Nick and Amy agree: the first couple of years of their marriage were blissful. But here their stories begin to diverge. In Amy’s view, Nick is moody, seething, unreliable–or is he? In Nick’s view, Amy is condescending, cold, calculating–or is she? You’re never entirely sure whom to believe. Couple that with enough genuine surprises for twelve novels, and Gone Girl is a book that will keep you ignoring the rest of your life until you finish it.
It’s not perfect. The ending makes sense plot-wise but isn’t entirely satisfying, and several events strain credulity past the breaking point. It matters little. Gone Girl is a thrill-ride of a novel guaranteed to keep you turning pages–and you will most certainly want to talk about it when you’re through.

























Holy cow, “unputdownable” is the exact word I have been using for this book. I picked it up after two friends told me I HAD to read it. It is seriously awesome, although I agree that the ending is not as satisfying as I’d hoped.
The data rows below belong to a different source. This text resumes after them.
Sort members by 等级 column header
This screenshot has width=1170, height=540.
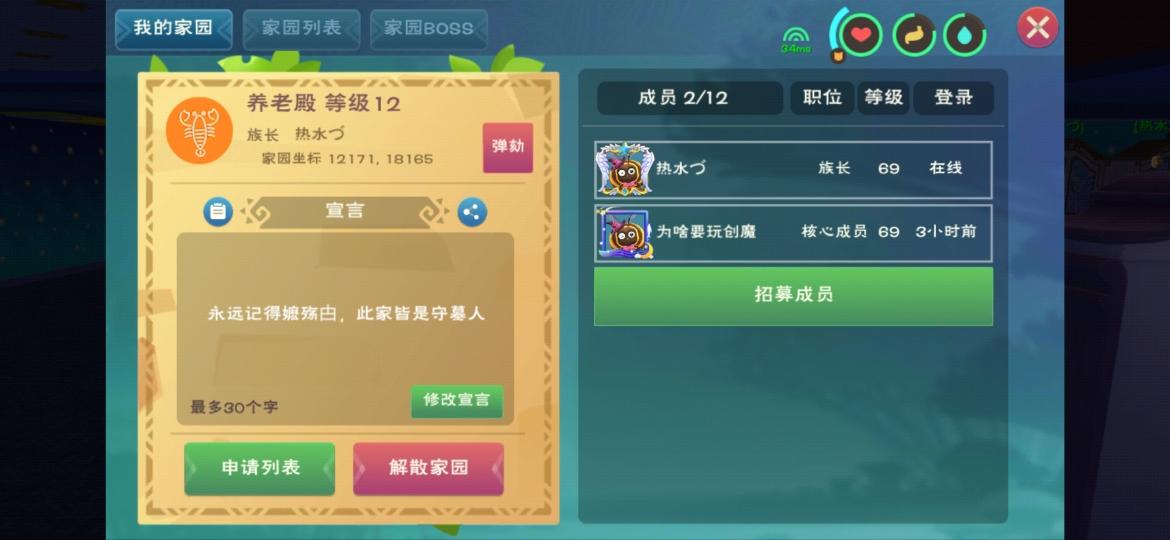point(883,98)
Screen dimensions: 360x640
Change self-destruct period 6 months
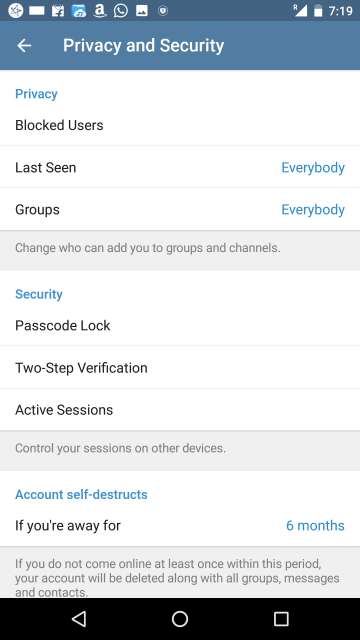pos(315,525)
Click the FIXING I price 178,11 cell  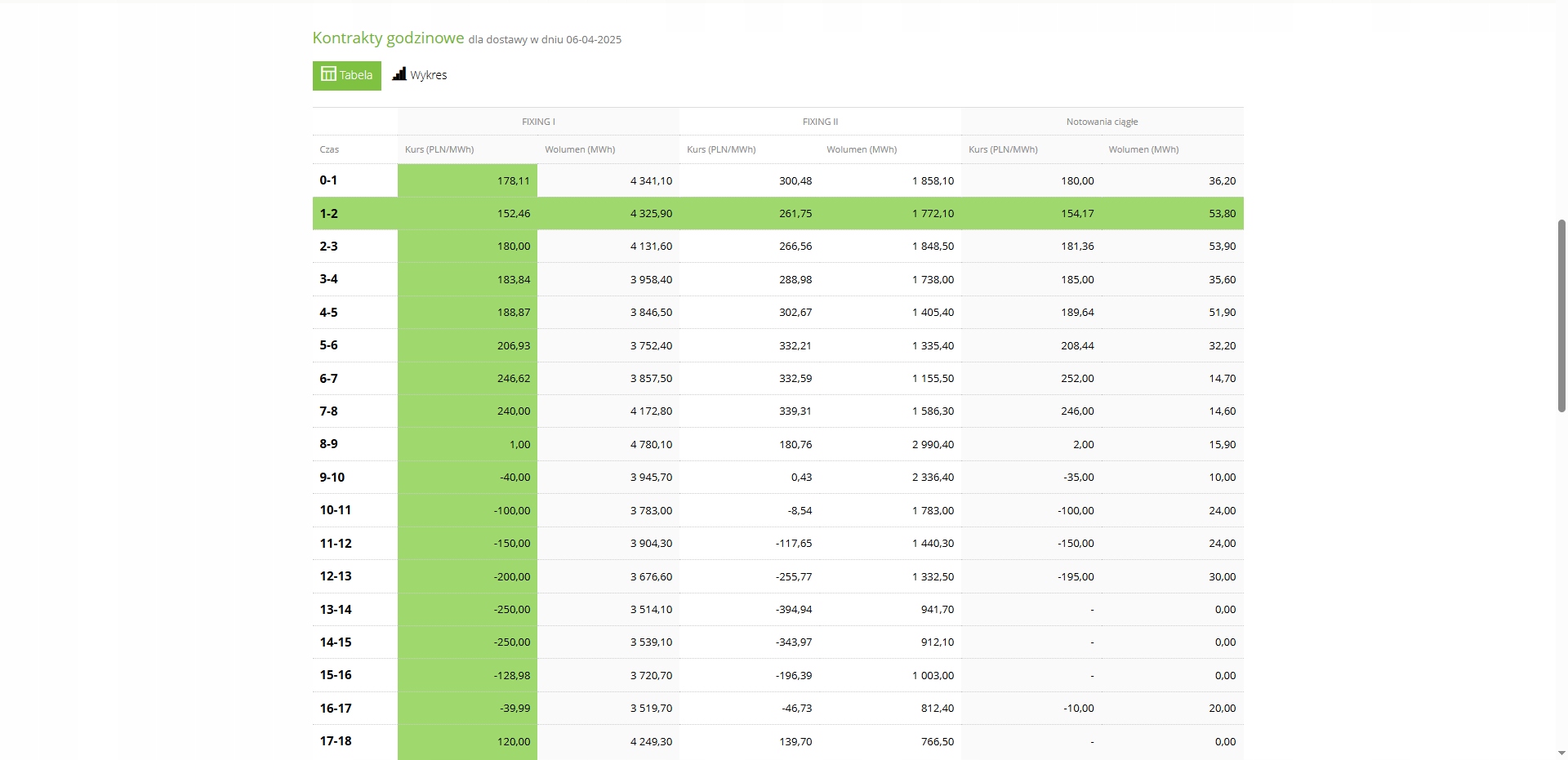coord(513,181)
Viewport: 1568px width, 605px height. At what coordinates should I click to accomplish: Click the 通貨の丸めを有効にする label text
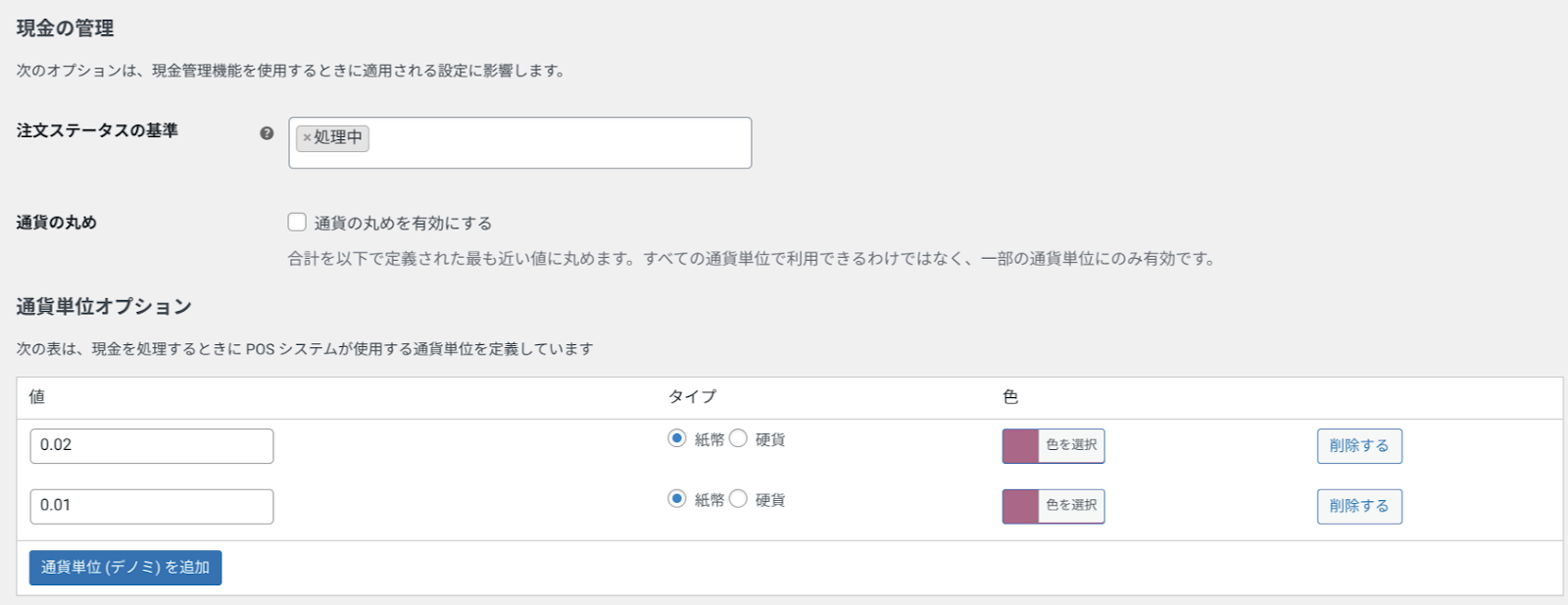(403, 224)
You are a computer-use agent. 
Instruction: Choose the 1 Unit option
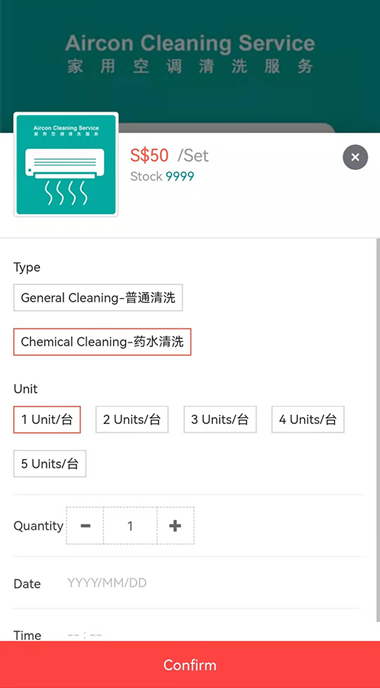47,419
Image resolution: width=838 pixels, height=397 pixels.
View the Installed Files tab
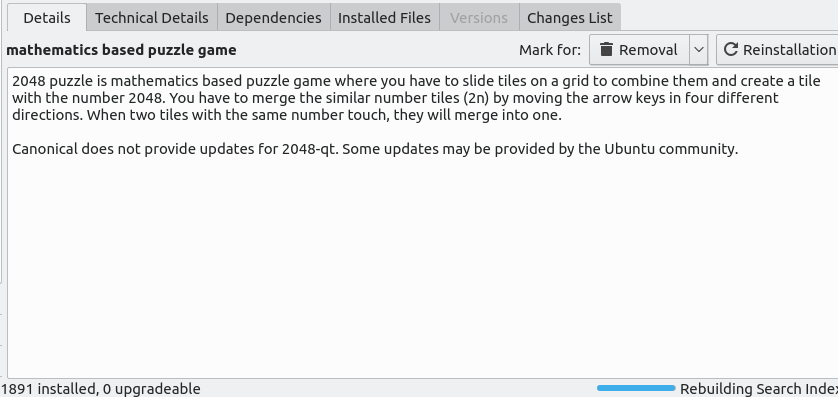coord(384,18)
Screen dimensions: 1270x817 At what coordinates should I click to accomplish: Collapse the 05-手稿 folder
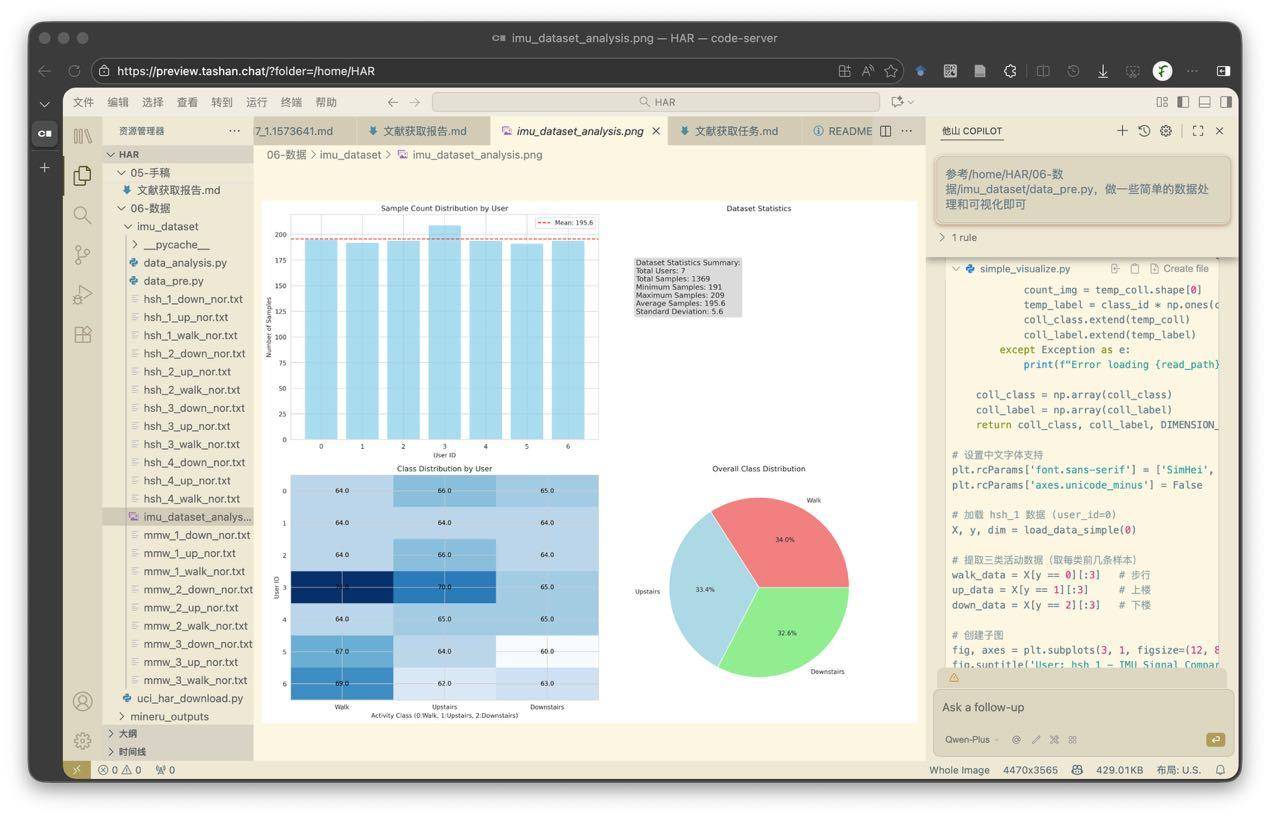point(122,173)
I read Flynn’s two other books after finishing Gone Girl and I recommend them both, though neither were quite as addictive and compelling.
possible spoiler alert
Gone Girl is impressive because embedded in the perverse/reverse fairy tale is a scary amount of realism. How quickly can love sour? Five years seems about right when you pour on adultery, infertility, financial stress, shattered dreams, and isolation. How quickly can you reach a point where you literally want to kill the person you married?